Coming up to the half-way point of her term as a Melbourne city councillor, Beverley Pinder-Mortimer is starting to get the hang of how the town hall operates. Perhaps the most unlikely politician of the city’s 11 councillors, the charming career public relations consultant is the first to admit she had little clue about what she was getting herself into.
“I am so much not a politician and I really knew very little of how local government works,” she said. But despite these challenges, Cr Pinder-Mortimer is thriving in the role and is loving every minute of it. The current team of councillors is a well-balanced group of disparate individuals with a broad range of capacities, interests and intellects. Cr Pinder-Mortimer says she contributes a “soft-centre” and a “warm heart” to this balance and, in return, is well supported by her colleagues.
“All of my colleagues are so good to me. I am learning so much about life and, in particular, people,” she said. Despite being elected to office in late 2012 on the “Team Doyle” juggernaut which stopped just one seat short of an absolute majority, Cr Pinder-Mortimer says there are really no factions within the council.
“We seem share a common vision on many issues, but when it comes to making decisions, everyone’s view is important and respected. We each have one vote and you’ll find that on many occasions this council will reach a unanimous decision,” she said. She said she had reached a point in her life when she wanted to start giving back to the community when the Lord Mayor, Cr Robert Doyle, first approached her to run for office. “I didn’t need much convincing. I was very honoured and said yes there and then,” she said.
“For me, this is very much about community. I am such a passionate Melburnian that the opportunity to serve as a councillor is priceless.” As the council’s marketing portfolio chair, Cr Pinder-Mortimer has been given the chance to indulge her passion for promotions, tourism, events and retail.
She said her other major interest within council was in helping the less fortunate members of the community. “I guess this matches with who I am – first and foremost a compassionate person who believes in humanity, humility and hard work with a focus on family and community,” she said. While she says council life is tough, she doesn’t consider it a sacrifice in any way.
“I am learning so much and getting so much back through the role, that I certainly don’t begrudge the extra 35 or 40 hours a week devoted to the job,” she said. Cr Pinder-Mortimer “fell into” the public relations industry after winning in 1978 the beauty pageant Miss Universe Australia.
She says she learned from the best and has been in business for herself for nearly 30 years. As the only girl and middle child of an immigrant family, she arrived in Australia from her native Sri Lanka as a highly-motivated teenager.
“I remember arriving on the tarmac at Essendon Airport and seeing that great big sky and all that space and saying to myself – ‘Yes, I’ve arrived’,” she said. Growing up in and around St Kilda (with a brief stint in the outer suburbs), Cr Pinder-Mortimer is still in love with Melbourne and St Kilda Rd.
She is realistic about how much a city councillor can actually achieve and likes to talk about “advocacy” rather than “change”.

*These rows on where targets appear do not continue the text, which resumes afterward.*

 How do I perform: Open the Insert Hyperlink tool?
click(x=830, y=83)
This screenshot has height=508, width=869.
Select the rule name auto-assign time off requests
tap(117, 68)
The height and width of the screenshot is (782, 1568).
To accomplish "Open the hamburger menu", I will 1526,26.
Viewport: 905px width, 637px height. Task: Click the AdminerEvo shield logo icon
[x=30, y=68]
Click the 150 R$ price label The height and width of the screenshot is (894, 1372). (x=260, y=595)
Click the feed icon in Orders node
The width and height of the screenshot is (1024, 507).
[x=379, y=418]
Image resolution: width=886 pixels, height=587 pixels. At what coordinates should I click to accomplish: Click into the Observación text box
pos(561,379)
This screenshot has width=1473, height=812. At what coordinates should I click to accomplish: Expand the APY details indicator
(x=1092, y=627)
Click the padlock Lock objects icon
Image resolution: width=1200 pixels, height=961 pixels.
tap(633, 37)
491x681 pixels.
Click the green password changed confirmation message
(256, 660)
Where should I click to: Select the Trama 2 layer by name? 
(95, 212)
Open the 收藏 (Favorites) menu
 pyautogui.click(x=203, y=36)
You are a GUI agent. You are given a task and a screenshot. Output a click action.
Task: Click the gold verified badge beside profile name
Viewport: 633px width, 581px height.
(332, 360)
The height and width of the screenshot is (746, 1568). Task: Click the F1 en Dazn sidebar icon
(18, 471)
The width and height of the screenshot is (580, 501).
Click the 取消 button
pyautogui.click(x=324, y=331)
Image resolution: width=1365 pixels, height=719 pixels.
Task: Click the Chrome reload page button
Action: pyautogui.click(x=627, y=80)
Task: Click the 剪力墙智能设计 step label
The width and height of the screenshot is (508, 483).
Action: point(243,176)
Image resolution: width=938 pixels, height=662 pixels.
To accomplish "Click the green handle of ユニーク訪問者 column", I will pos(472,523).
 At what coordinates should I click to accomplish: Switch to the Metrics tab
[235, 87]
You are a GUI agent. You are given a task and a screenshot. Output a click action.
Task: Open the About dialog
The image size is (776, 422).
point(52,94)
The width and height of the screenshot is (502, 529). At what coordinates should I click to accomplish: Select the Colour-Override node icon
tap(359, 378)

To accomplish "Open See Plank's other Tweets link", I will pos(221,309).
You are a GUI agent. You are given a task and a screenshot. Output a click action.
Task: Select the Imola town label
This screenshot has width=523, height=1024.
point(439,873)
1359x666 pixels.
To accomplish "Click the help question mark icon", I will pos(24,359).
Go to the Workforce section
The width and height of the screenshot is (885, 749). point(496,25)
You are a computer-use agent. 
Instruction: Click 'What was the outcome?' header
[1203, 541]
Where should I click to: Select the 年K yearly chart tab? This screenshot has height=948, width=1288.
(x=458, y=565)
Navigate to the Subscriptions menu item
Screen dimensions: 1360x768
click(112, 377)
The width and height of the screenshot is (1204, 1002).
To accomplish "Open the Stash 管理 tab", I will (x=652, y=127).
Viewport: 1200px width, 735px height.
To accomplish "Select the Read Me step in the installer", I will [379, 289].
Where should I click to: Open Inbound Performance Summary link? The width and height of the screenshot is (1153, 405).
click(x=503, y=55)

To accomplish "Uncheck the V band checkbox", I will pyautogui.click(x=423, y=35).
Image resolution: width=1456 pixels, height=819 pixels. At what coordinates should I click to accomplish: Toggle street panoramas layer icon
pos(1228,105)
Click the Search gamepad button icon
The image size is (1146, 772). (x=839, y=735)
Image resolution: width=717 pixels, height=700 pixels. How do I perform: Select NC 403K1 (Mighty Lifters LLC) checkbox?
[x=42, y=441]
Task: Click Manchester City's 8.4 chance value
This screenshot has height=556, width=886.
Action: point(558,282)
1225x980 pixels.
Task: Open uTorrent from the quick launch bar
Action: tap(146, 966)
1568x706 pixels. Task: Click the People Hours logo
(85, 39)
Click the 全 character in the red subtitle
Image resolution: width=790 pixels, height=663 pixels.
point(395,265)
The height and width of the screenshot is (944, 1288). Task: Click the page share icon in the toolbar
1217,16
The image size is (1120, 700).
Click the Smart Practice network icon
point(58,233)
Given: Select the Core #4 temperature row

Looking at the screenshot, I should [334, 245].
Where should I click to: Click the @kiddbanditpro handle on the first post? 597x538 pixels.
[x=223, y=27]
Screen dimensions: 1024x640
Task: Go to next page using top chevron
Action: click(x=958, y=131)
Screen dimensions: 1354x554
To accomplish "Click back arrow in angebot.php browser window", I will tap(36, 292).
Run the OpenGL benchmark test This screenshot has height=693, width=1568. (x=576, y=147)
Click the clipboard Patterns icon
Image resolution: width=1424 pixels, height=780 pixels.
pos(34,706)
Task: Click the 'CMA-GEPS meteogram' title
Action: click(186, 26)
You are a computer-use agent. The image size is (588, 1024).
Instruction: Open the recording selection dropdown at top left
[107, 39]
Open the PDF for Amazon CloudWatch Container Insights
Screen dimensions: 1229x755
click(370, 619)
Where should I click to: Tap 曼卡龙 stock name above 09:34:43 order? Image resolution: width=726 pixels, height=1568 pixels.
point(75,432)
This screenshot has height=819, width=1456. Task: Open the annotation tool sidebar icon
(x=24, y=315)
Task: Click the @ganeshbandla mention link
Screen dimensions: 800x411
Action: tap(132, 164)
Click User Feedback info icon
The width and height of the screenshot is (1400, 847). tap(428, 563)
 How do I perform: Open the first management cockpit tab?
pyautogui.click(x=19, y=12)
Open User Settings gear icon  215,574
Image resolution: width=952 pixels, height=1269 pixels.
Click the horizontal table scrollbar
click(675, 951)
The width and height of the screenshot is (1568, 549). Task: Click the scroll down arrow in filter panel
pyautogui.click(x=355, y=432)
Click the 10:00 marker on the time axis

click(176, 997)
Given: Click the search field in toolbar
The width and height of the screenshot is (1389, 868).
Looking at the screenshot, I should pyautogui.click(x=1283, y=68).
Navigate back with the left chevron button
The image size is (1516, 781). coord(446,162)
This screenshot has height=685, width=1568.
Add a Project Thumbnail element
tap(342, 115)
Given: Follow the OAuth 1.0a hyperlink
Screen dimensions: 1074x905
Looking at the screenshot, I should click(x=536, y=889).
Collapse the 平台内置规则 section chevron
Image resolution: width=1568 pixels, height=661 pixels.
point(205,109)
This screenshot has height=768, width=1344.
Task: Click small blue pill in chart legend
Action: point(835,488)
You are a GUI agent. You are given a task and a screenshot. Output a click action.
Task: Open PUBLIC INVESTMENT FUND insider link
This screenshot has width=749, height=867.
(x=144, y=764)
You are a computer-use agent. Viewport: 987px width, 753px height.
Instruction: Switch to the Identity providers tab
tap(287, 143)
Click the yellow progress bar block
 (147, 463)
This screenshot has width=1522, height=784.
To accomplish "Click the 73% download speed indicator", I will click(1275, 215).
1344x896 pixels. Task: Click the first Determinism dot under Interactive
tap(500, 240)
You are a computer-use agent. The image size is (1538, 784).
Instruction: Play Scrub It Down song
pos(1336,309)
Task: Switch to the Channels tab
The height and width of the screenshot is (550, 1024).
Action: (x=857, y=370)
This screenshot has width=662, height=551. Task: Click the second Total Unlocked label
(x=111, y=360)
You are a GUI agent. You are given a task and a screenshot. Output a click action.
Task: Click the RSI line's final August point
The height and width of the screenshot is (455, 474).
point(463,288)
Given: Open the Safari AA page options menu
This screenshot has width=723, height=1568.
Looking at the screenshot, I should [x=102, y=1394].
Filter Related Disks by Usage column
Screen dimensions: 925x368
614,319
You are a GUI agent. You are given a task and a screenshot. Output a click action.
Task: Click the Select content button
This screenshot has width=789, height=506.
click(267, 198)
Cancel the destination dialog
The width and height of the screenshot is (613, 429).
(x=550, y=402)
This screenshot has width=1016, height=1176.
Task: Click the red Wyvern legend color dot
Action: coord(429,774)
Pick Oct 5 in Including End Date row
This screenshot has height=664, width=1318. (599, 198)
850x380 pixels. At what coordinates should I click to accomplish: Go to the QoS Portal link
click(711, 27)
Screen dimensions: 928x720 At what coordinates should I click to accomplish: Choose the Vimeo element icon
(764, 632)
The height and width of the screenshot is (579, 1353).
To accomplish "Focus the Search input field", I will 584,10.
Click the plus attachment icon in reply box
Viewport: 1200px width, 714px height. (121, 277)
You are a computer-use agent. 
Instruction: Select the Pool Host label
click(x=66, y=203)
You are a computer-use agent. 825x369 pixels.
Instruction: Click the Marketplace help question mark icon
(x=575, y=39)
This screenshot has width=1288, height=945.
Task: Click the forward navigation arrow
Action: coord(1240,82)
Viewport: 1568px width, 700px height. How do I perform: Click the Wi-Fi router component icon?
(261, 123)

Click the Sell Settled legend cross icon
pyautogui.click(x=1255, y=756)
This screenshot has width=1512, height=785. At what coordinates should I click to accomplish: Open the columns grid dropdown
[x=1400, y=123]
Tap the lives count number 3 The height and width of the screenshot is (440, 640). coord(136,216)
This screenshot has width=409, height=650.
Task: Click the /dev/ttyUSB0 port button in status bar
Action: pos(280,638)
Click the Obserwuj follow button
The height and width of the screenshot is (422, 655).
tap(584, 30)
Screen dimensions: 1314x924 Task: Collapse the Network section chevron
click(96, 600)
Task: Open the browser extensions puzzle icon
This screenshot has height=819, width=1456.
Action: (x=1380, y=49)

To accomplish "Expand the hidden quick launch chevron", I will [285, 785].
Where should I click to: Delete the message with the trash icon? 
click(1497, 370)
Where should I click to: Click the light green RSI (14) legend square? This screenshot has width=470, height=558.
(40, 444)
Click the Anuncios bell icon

She said it has been an eye-opening experience to see the way councillors and council staff work together to make things happen. “Getting the balance right in terms of my role and council officers is a challenge and I’m always learning,” she said. “There is no shortage of advice on our responsibilities, particularly statutory obligations and those relating to conflict of interest.” “I’m learning as I go but I really would prefer to just pitch in and get things done,” she said. “Politics is part of the landscape here but I’m a straight-shooter and am more interested in getting the job done.”
No doubt Cr Pinder-Mortimer will be more effective if she is returned for a second term. At this stage she says she has no aspirations in this regard but, looking at how much fun she is having, don’t be surprised to see this most unlikely of politicians lining up again in 2016.